Apesar de o texto final da Cúpula do Clima das Nações Unidas (COP-28), em Dubai, ser considerado histórico por citar a necessidade de transição do uso de combustíveis fósseis para energias renováveis, o resultado da conferência é considerado negativo por Eduardo Viola, que é pesquisador do Instituto de Estudos Avançados da Universidade de São Paulo (USP) e professor de Relações Internacionais na Fundação Getúlio Vargas (FGV). Para Viola, o avanço ocorre apenas no discurso, mas sem resultado prático.

O pesquisador também define o papel do Brasil na COP-28 como “contraditório”. Se por um lado o País voltou a agir para diminuir o desmatamento, por outro faz um discurso pelo uso de energias renováveis ao mesmo tempo em que demonstra interesse em integrar a Organização dos Países Exportadores de Petróleo (OPEP). “É uma contradição gigantesca, é uma coisa de louco”, diz Viola.

Veja a seguir a entrevista completa.

Qual é o significado do acordo da COP-28?

Continua num processo de declarações, que tem muito pouco impacto sobre a realidade. Substantivamente é fraco, bastante fraco. Há algum avanço, porque pela primeira vez se inclui referência à transição dos combustíveis fósseis, mas a invasão da Rússia à Ucrânia representa o contrário disso, um aumento da emissão dos combustíveis fósseis, de petróleo e carbonos. É uma realidade que vai contra muitas das mensagens da COP. Houve uma posição mais dura em relação aos países exportadores e dependentes do petróleo, eles tiveram que fazer algumas concessões, mas isso provavelmente não terá nenhum impacto.

COP-28, realizada em Dubai, foi encerrada nesta quarta-feira, 13. Na imagem, o presidente da cúpula, Sultan Al Jaber Foto: AP Photo/Kamran Jebreili

O texto cita transição dos combustíveis fósseis, mas não cita diretamente a eliminação deles. Qual o resultado prático disso?

** Dados armazenados **

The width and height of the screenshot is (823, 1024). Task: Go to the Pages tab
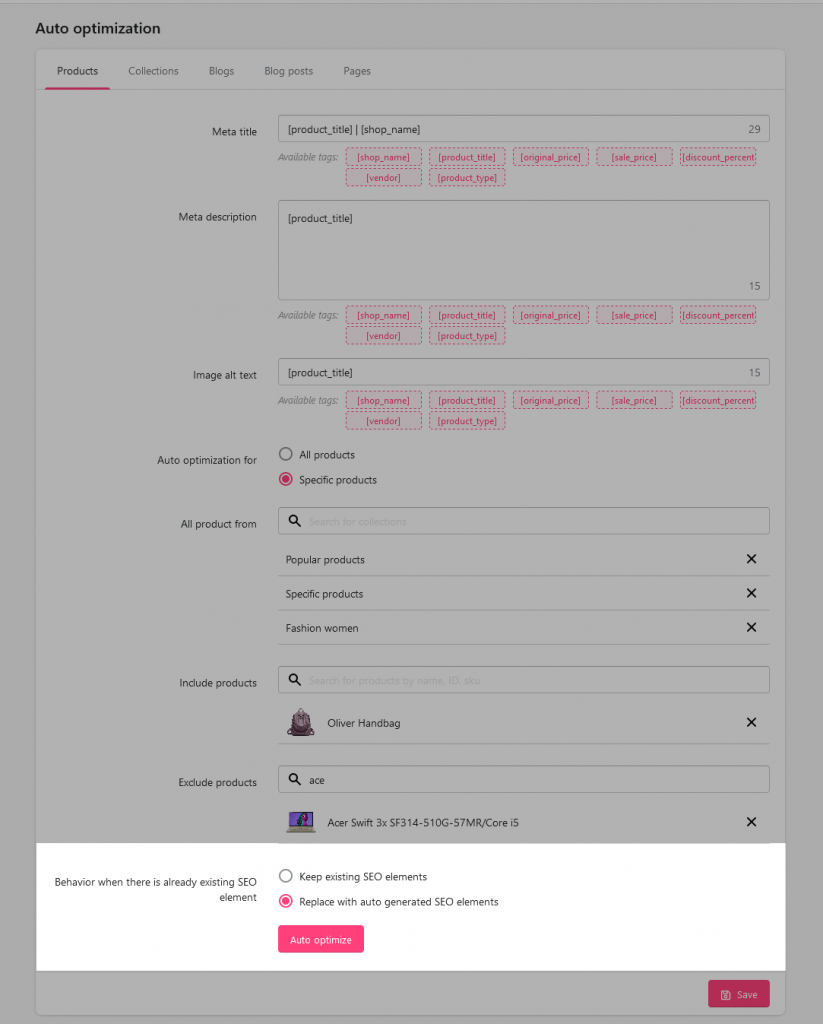pyautogui.click(x=357, y=71)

** Tarefas a cumprir **
A. Responda com base na entrevista sobre a COP-28:
(i) Em que cidade a cúpula foi realizada?
(ii) Em qual instituição Eduardo Viola é professor de Relações Internacionais?
(iii) Que organização o Brasil demonstra interesse em integrar?
B. Continue a entrevista sobre a COP-28 logo após a última frase apresentada.
Este material provém de outra fonte.

** As respostas **
A.
(i) Em Dubai.
(ii) Na Fundação Getúlio Vargas (FGV).
(iii) A Organização dos Países Exportadores de Petróleo (OPEP).

B.
Penso que é um avanço na mensagem, porém sem resultado prático nenhum. Mas eu não tinha a menor expectativa para essa COP. A última COP é clássica nesse sentido. A guerra na Ucrânia, agora no Oriente Médio, o risco de sempre de uma invasão de Taiwan pela China… Essa dinâmica de confrontos geopolíticos erode qualquer cooperação entre os países.

O G-20 se tornou muito disfuncional,. As COPs são muito disfuncionais, essa é a verdade. Se passaram 31 anos da Rio-92 e as emissões de carbono continuam aumentando cerca de 2% ao ano, não se consegue mudar isso. A maior parte da humanidade fala sobre essa necessidade, mas na hora do vamos ver, não querem diminuir a emissão de combustíveis fósseis. O governo alemão, por exemplo, que sempre se mostrou como um dos mais comprometidos, está agora subsidiando o consumo de eletricidade e de combustíveis líquidos na área industrial e para as residências.

O resultado da COP, então, não é suficiente diante das urgências provocadas pela crise climática?

Não apenas não é suficiente, como é muito fraco. Gera grande expectativa para trazer pouca coisa. É uma realidade que estamos vendo há muitos anos. Os diplomatas, os técnicos, fazem declarações, e o uso das palavras ajuda, ameniza.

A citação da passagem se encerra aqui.